Exercise prompt:
Where does the string "computer" appear in the records? Copy each line that holds it.

**** Records for the exercise

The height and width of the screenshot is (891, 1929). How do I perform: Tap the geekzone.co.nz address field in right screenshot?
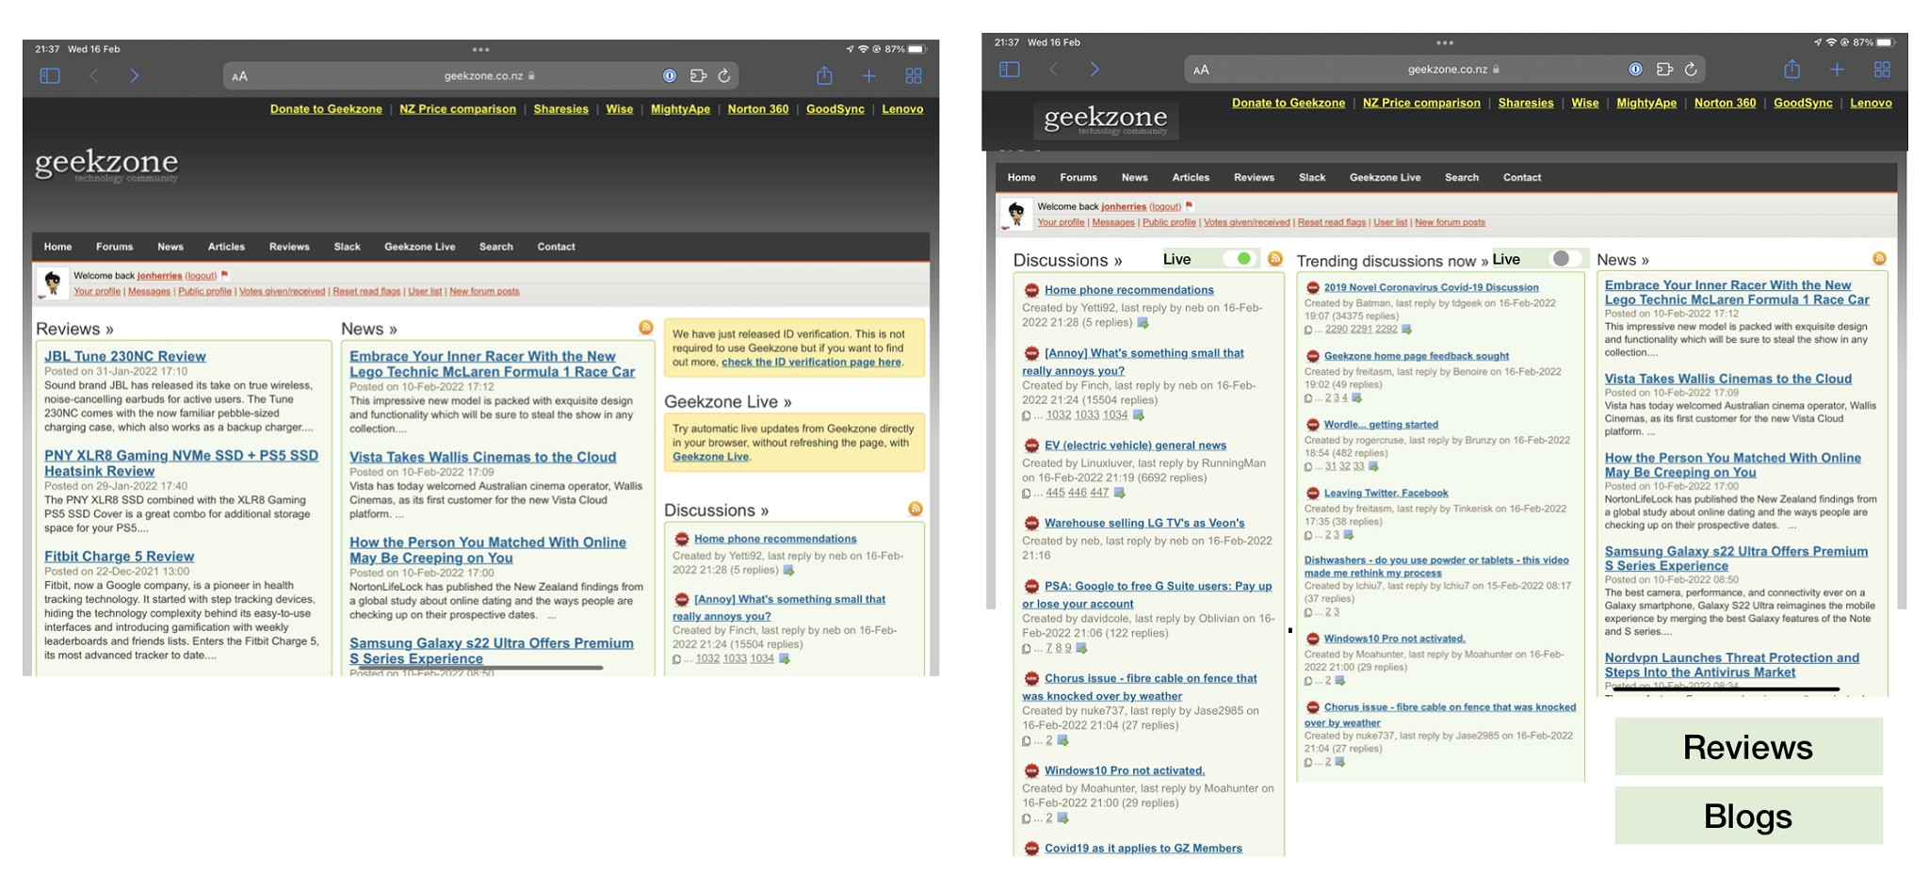1447,69
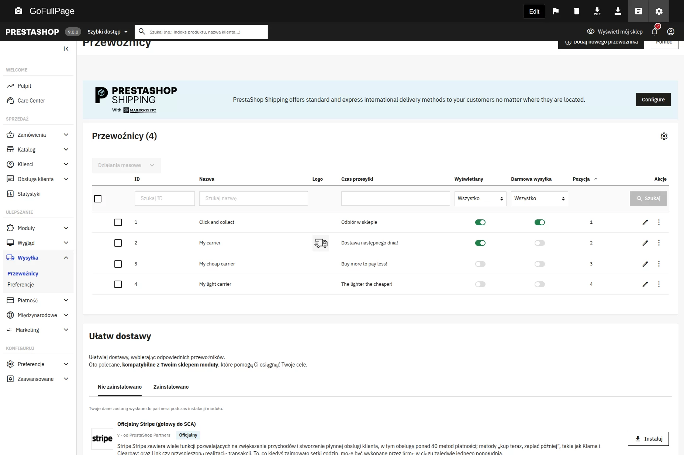This screenshot has height=455, width=684.
Task: Collapse the sidebar menu with arrow icon
Action: [66, 49]
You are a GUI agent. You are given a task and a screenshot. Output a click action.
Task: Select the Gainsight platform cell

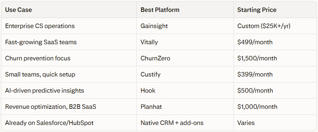[185, 26]
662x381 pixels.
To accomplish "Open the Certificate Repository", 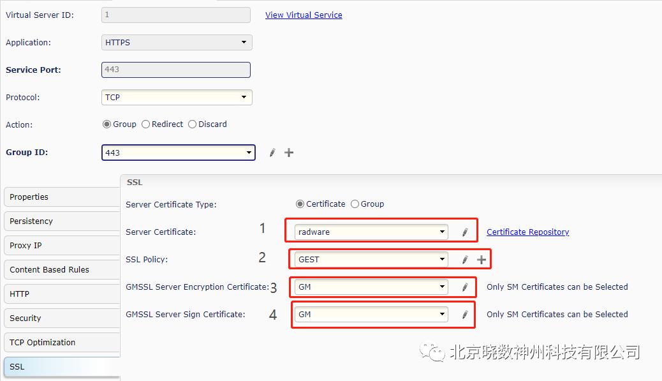I will coord(527,232).
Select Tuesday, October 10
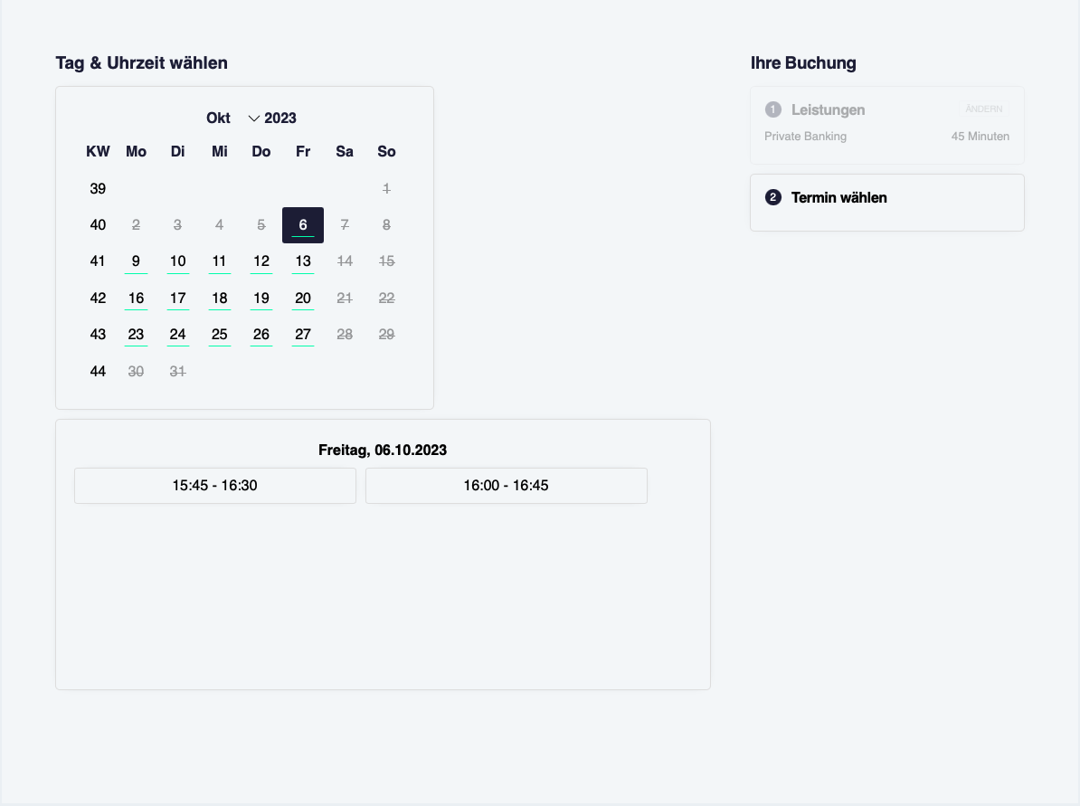The height and width of the screenshot is (806, 1080). point(178,261)
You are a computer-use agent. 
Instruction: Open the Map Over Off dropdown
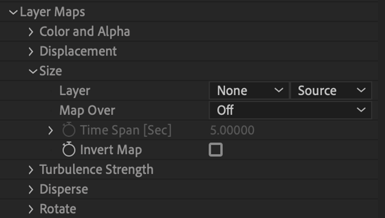[x=291, y=110]
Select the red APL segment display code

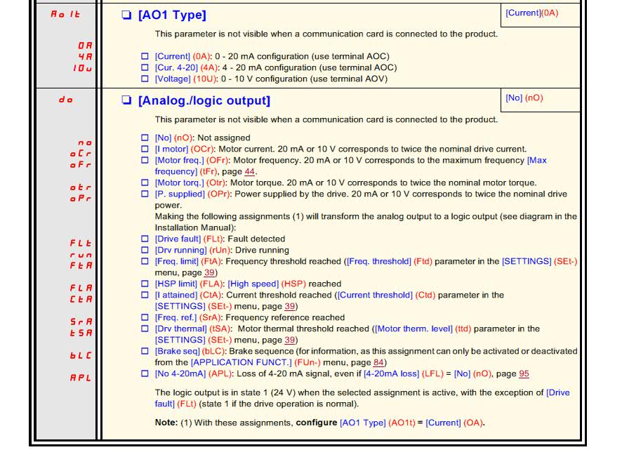(81, 378)
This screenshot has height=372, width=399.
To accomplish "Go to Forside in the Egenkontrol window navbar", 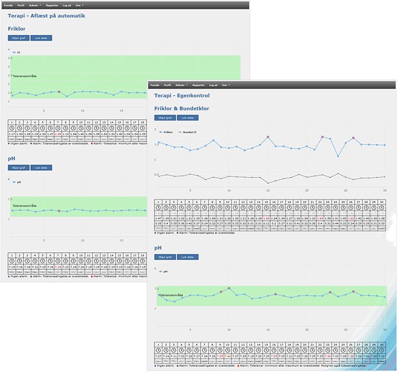I will 154,84.
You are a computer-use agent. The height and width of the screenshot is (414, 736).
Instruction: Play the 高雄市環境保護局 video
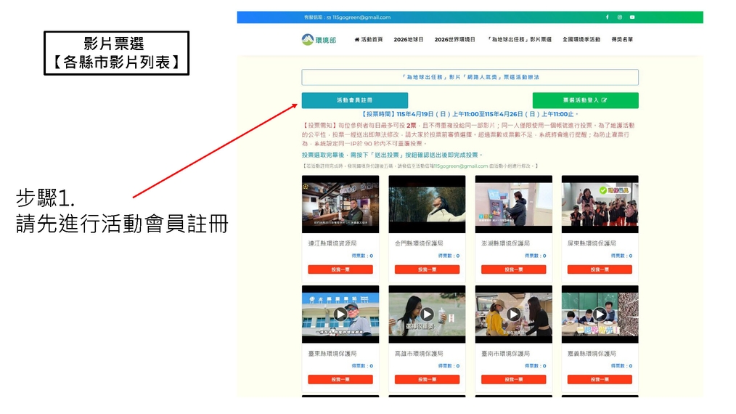tap(427, 314)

********

Answer to the problem:
You are a computer-use agent. 
You are a computer-use agent. The height and width of the screenshot is (414, 736).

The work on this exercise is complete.